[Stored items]
-=-=-=-=-

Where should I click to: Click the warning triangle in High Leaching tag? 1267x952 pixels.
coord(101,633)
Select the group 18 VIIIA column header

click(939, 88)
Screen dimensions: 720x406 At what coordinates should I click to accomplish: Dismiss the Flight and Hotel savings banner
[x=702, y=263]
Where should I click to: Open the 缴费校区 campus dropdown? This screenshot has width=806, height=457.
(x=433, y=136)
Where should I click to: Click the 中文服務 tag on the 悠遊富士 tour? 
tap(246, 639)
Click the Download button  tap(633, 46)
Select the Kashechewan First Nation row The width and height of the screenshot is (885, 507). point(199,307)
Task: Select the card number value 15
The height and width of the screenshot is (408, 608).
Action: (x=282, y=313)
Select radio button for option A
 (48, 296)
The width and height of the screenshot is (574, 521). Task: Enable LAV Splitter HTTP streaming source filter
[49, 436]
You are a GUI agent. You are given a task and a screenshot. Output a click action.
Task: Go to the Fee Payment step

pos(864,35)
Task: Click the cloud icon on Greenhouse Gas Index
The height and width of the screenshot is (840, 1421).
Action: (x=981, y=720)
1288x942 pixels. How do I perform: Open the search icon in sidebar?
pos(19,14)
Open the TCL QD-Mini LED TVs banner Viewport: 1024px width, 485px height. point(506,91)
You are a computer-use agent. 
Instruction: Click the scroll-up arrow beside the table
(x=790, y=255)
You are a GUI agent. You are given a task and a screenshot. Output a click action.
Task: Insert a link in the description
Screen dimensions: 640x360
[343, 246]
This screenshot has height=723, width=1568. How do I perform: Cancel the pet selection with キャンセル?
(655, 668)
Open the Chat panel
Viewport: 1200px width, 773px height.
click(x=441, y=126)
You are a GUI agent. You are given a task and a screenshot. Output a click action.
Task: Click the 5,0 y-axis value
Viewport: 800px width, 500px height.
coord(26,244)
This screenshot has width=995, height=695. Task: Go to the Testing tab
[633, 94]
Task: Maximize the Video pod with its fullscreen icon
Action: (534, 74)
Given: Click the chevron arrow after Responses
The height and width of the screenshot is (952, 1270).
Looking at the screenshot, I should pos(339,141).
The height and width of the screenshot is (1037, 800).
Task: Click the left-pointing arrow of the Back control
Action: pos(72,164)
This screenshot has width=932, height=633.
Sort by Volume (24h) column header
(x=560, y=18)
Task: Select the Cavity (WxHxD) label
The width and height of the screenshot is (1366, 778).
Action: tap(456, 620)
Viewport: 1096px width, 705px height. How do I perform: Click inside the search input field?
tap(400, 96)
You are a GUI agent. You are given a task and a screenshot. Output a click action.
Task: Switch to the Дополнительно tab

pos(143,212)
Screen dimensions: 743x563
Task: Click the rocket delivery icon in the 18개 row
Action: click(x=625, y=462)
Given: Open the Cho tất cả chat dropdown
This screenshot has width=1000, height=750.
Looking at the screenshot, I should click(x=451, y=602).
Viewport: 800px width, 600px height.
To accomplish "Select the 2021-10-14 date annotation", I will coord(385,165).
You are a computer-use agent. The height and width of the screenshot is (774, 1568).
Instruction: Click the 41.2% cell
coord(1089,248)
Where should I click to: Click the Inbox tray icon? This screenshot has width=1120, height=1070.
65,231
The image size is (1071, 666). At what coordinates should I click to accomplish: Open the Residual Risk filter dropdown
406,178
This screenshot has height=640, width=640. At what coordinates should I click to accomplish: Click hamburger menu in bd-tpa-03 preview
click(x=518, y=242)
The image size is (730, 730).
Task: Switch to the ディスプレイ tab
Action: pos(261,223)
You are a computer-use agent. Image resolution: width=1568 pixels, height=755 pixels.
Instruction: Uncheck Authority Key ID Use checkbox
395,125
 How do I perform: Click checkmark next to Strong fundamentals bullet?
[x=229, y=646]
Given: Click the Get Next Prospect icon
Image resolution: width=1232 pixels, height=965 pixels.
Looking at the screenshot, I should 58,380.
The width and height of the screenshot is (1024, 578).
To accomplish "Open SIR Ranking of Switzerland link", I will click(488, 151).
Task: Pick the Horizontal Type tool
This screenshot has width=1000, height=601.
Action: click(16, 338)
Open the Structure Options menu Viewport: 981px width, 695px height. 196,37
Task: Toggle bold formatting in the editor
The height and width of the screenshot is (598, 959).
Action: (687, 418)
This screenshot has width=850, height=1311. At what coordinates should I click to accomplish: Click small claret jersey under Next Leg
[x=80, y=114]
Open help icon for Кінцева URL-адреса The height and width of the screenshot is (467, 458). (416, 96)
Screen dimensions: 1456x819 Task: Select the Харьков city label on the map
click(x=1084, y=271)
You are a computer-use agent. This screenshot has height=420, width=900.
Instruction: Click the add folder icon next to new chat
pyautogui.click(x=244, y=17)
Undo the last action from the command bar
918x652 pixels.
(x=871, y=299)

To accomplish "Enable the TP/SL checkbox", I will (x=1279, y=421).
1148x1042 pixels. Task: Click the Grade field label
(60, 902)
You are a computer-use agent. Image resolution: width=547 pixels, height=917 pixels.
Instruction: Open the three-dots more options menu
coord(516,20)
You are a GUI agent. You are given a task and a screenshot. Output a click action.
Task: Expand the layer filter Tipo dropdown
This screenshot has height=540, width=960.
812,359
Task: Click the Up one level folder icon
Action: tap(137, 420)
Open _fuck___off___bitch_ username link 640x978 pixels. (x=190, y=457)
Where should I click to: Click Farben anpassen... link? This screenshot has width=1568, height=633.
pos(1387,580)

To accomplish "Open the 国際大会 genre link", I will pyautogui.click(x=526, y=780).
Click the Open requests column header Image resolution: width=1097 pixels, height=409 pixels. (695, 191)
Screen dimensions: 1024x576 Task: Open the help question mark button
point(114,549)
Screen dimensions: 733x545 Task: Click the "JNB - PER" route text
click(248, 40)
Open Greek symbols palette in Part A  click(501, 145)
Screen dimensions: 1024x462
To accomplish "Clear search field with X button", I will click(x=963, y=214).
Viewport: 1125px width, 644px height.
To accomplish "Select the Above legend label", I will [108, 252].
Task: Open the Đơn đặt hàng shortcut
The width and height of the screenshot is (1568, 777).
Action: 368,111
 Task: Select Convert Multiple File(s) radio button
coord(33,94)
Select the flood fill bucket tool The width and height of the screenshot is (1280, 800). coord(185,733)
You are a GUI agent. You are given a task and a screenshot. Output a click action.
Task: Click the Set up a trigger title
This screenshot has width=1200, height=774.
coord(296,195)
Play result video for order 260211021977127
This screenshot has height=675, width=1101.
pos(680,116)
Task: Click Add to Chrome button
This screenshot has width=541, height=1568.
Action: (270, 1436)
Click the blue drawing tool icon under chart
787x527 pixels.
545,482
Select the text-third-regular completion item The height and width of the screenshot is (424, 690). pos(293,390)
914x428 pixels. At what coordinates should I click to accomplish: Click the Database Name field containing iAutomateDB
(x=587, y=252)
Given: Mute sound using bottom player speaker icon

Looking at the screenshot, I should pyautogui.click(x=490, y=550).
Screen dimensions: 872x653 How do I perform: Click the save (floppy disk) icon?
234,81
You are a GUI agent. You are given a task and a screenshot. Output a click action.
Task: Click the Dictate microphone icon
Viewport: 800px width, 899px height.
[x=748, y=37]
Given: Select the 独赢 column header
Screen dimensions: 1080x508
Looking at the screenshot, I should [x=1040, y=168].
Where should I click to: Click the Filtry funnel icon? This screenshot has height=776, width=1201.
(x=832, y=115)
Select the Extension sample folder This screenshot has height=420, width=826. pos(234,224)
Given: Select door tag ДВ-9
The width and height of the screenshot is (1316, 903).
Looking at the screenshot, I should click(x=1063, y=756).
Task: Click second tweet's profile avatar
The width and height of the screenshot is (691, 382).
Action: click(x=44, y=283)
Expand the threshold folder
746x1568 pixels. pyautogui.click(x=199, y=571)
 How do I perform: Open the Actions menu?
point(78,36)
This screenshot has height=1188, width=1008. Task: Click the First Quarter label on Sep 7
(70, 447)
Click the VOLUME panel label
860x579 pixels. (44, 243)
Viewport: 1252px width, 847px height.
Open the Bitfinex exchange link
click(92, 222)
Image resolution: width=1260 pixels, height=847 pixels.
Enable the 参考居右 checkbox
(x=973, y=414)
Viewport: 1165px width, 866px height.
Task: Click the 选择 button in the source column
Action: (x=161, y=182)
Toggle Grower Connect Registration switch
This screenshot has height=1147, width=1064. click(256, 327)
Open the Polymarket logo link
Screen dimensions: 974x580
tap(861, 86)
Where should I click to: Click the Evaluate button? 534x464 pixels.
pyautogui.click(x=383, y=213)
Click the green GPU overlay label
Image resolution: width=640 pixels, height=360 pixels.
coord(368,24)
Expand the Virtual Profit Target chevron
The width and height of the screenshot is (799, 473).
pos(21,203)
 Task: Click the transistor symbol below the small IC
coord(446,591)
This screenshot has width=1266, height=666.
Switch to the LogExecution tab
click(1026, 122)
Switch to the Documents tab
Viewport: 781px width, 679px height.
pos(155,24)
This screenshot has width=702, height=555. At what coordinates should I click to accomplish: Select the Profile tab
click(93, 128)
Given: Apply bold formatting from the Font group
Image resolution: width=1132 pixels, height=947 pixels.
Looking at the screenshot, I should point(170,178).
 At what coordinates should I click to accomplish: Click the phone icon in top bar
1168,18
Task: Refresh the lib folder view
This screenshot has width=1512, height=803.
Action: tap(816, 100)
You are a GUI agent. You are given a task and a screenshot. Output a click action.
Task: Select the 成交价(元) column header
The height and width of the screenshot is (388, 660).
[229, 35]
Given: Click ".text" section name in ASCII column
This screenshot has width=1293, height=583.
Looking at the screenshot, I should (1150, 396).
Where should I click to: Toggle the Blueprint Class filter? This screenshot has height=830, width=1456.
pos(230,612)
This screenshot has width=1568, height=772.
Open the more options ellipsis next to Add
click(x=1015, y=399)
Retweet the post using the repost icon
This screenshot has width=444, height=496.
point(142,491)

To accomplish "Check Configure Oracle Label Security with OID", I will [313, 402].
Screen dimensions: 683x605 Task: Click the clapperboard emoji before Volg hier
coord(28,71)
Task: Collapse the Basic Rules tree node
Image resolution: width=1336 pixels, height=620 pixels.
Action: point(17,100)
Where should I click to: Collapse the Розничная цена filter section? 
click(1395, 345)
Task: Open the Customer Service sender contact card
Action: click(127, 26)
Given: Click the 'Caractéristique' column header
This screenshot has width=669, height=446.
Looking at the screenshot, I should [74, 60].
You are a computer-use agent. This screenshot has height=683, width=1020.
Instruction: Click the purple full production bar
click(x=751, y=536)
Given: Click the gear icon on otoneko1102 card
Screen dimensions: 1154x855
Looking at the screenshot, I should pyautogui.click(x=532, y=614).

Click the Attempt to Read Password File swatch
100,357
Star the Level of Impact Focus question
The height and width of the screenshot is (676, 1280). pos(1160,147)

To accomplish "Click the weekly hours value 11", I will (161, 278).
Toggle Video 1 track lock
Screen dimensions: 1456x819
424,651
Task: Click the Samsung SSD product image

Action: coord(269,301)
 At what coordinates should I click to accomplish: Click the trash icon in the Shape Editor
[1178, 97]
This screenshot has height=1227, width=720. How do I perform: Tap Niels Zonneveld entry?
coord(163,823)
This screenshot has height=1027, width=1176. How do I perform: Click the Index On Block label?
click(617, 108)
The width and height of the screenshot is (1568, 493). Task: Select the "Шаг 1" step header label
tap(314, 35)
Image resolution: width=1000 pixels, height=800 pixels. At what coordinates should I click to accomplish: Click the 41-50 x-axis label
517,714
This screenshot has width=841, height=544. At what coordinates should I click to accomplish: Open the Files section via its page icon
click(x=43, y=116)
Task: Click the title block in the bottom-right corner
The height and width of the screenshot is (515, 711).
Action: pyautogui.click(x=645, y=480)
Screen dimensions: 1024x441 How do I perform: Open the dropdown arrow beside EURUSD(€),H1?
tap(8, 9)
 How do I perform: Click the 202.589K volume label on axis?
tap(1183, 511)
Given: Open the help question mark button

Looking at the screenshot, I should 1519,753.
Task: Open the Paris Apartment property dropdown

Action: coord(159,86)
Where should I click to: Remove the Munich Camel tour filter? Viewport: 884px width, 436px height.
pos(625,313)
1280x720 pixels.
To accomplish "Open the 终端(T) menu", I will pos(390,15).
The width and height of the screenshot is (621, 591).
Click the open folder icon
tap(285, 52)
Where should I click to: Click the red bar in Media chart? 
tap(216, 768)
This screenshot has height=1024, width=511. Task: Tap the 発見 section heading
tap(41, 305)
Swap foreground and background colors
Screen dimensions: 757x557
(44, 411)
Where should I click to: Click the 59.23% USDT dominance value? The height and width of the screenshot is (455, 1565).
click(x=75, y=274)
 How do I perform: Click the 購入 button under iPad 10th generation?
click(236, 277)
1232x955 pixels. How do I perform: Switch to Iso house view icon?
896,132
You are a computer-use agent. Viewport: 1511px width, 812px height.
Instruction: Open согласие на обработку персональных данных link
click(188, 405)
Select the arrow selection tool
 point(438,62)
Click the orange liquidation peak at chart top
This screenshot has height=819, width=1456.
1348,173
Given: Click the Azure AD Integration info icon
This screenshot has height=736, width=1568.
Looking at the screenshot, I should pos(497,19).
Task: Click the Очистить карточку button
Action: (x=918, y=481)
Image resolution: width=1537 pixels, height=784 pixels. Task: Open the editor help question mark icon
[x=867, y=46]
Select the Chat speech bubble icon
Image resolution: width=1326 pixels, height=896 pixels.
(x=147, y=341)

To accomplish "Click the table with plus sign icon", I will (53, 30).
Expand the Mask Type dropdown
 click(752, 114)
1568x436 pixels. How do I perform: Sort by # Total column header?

-=-=-=-=-

Pick out, from the lines above, every one that contains the string "formatting".

Task: Toggle bold formatting in the editor
Given: Apply bold formatting from the Font group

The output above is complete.